I recently got called to examine some performance issues that were happening to a VMware VDI Cluster. I was told all the hosts in the cluster would run at 100% CPU utilization for an extended period of time and the client would like an explanation and recommendation. I pretty much had a good idea what the problem was before I ever started looking at hosts. I know this topic has been covered many times before but it does not seem like it has been covered enough.
There are two sure fire ways to bring a virtual host to its knees as far as the CPU utilization goes. Backups and Virus Scanning are the two biggest performance killers that are used in just about every infrastructure out there and when you have both backups and virus scans kick off on all or a good number of your virtual machines at the same time the host will slow to a crawl, to say the least. I have seen hosts in a cluster report using 101% and 102% CPU utilization when the backup cycle kicked off on a heavily loaded cluster.

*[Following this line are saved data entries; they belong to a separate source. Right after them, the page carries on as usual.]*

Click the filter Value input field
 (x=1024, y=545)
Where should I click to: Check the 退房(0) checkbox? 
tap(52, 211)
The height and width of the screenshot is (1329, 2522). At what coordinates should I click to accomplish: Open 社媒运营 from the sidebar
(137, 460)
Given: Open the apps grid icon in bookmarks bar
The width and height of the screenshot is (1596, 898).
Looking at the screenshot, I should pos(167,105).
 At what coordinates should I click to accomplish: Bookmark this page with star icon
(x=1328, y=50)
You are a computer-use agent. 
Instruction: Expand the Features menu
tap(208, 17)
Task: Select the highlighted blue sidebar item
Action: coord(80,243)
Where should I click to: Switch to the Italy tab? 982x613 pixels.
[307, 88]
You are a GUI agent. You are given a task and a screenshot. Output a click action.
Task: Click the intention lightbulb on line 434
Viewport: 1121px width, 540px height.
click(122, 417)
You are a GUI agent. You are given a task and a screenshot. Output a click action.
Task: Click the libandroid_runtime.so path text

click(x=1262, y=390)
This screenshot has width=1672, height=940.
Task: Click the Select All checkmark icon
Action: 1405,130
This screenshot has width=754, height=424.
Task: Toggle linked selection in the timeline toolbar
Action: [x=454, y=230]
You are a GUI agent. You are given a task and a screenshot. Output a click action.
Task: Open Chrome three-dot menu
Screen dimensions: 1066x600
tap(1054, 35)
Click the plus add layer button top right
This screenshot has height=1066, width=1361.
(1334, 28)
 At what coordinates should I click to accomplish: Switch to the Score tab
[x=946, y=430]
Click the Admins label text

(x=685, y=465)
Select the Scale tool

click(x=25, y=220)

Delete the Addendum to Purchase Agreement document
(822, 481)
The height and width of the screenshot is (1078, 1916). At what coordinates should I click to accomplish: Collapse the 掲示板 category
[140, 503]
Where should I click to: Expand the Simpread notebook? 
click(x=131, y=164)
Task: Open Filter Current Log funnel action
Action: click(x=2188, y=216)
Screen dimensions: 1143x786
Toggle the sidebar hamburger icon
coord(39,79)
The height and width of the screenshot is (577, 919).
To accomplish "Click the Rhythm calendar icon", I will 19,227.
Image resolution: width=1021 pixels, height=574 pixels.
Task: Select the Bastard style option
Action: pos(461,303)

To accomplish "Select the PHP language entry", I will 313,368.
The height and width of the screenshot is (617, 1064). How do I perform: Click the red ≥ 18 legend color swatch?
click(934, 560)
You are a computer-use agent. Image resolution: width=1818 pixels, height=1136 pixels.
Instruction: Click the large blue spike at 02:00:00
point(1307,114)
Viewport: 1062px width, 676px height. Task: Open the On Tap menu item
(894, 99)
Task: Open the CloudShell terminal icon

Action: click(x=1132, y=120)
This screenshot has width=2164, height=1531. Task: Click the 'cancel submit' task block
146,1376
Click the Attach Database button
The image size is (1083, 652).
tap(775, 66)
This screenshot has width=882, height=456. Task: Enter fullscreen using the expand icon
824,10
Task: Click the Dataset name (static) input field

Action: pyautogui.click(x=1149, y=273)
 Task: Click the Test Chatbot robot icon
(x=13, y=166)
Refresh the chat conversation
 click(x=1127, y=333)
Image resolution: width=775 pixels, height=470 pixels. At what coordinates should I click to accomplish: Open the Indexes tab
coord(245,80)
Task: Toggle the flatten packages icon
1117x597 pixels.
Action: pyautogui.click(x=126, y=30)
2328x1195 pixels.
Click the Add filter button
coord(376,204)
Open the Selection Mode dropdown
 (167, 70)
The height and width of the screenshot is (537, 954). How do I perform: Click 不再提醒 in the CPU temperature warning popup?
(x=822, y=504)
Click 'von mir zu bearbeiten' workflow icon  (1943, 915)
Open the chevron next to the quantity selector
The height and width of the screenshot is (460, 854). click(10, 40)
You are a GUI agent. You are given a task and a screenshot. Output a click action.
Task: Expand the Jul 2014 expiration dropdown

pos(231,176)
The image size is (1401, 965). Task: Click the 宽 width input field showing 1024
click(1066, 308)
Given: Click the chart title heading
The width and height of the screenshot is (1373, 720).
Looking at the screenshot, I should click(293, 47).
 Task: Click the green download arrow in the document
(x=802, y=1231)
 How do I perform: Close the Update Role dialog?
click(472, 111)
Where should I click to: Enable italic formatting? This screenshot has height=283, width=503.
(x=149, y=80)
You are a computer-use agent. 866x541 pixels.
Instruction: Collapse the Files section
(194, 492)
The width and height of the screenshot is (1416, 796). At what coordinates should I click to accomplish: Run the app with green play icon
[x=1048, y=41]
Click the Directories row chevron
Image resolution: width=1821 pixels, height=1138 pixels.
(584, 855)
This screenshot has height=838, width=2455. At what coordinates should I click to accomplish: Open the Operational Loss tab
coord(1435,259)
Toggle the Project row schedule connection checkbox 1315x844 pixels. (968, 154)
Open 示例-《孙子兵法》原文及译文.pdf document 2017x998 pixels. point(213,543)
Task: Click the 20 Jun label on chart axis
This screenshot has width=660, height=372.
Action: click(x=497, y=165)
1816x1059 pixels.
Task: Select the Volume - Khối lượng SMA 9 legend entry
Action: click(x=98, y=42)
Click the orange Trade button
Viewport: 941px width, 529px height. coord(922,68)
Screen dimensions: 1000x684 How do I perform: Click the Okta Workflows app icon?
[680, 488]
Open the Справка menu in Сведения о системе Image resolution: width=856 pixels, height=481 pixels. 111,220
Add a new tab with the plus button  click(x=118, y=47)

In this specific case this was a four node VDI cluster with around 300 virtual machines running in the cluster. Every Tuesday night the virus scan would kick off and spiked the CPU utilization to a point that the cluster was basically unresponsive for an extended period of time of over twelve hours. Using the performance graphs from vCenter I was able to take a look at the CPU performance for the past two week and see what is going on.
From the graph I can see this issue happens on Tuesdays and also knew that the client had recently upgraded there virus software. After some research noticed that the spikes were the highest once they completed the upgrade. Below is the CPU performance from the last two months and you can tell when the upgrade happened.
So the moral of this story is to stagger your backup and virus scanning tasks so that you will not overwhelm your hosts. Set up different start times in the case of backups and different days throughout the week for your virus scans. By doing this you will help to keep your host and your environment performing optimally.